** PROBLEM DESCRIPTION **
Your reply should be the complete data, reproduced exactly.
****************************************
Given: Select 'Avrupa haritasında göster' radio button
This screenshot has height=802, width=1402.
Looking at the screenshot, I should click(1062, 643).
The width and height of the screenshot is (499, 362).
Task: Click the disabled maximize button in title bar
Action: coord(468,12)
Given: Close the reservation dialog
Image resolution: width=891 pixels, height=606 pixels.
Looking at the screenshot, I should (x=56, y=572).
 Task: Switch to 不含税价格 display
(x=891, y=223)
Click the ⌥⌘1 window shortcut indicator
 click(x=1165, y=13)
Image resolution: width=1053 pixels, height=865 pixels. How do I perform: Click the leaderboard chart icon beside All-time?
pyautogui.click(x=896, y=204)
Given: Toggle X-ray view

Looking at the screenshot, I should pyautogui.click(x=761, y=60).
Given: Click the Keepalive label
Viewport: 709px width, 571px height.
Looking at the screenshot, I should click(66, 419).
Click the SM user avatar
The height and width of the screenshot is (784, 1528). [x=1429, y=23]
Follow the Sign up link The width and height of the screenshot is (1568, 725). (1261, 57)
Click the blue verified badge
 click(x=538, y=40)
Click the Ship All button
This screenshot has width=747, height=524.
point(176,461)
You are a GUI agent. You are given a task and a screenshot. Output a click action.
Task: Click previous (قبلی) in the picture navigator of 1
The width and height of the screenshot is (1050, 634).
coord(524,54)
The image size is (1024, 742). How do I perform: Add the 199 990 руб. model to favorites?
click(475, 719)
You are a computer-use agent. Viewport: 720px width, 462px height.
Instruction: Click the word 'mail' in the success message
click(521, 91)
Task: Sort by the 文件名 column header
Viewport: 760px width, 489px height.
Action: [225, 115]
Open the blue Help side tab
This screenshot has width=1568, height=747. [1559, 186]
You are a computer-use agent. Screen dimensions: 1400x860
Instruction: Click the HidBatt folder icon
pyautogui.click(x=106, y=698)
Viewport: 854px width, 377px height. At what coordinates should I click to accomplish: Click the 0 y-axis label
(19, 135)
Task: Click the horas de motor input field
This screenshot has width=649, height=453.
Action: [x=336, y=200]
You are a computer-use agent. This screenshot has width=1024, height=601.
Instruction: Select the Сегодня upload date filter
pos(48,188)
****************************************
** EXERCISE OUTPUT **
Given: Select 'Avrupa haritasında göster' radio button
This screenshot has height=802, width=1402.
Looking at the screenshot, I should click(1062, 643).
The width and height of the screenshot is (499, 362).
Task: Click the disabled maximize button in title bar
Action: coord(468,12)
Given: Close the reservation dialog
Image resolution: width=891 pixels, height=606 pixels.
Looking at the screenshot, I should (x=56, y=572).
 Task: Switch to 不含税价格 display
(x=891, y=223)
Click the ⌥⌘1 window shortcut indicator
 click(x=1165, y=13)
Image resolution: width=1053 pixels, height=865 pixels. How do I perform: Click the leaderboard chart icon beside All-time?
pyautogui.click(x=896, y=204)
Given: Toggle X-ray view

Looking at the screenshot, I should pyautogui.click(x=761, y=60).
Given: Click the Keepalive label
Viewport: 709px width, 571px height.
Looking at the screenshot, I should click(66, 419).
Click the SM user avatar
The height and width of the screenshot is (784, 1528). [x=1429, y=23]
Follow the Sign up link The width and height of the screenshot is (1568, 725). (1261, 57)
Click the blue verified badge
 click(x=538, y=40)
Click the Ship All button
This screenshot has width=747, height=524.
point(176,461)
You are a GUI agent. You are given a task and a screenshot. Output a click action.
Task: Click previous (قبلی) in the picture navigator of 1
The width and height of the screenshot is (1050, 634).
coord(524,54)
The image size is (1024, 742). How do I perform: Add the 199 990 руб. model to favorites?
click(475, 719)
You are a computer-use agent. Viewport: 720px width, 462px height.
Instruction: Click the word 'mail' in the success message
click(521, 91)
Task: Sort by the 文件名 column header
Viewport: 760px width, 489px height.
Action: [225, 115]
Open the blue Help side tab
This screenshot has width=1568, height=747. [1559, 186]
You are a computer-use agent. Screen dimensions: 1400x860
Instruction: Click the HidBatt folder icon
pyautogui.click(x=106, y=698)
Viewport: 854px width, 377px height. At what coordinates should I click to accomplish: Click the 0 y-axis label
(19, 135)
Task: Click the horas de motor input field
This screenshot has width=649, height=453.
Action: [x=336, y=200]
You are a computer-use agent. This screenshot has width=1024, height=601.
Instruction: Select the Сегодня upload date filter
pos(48,188)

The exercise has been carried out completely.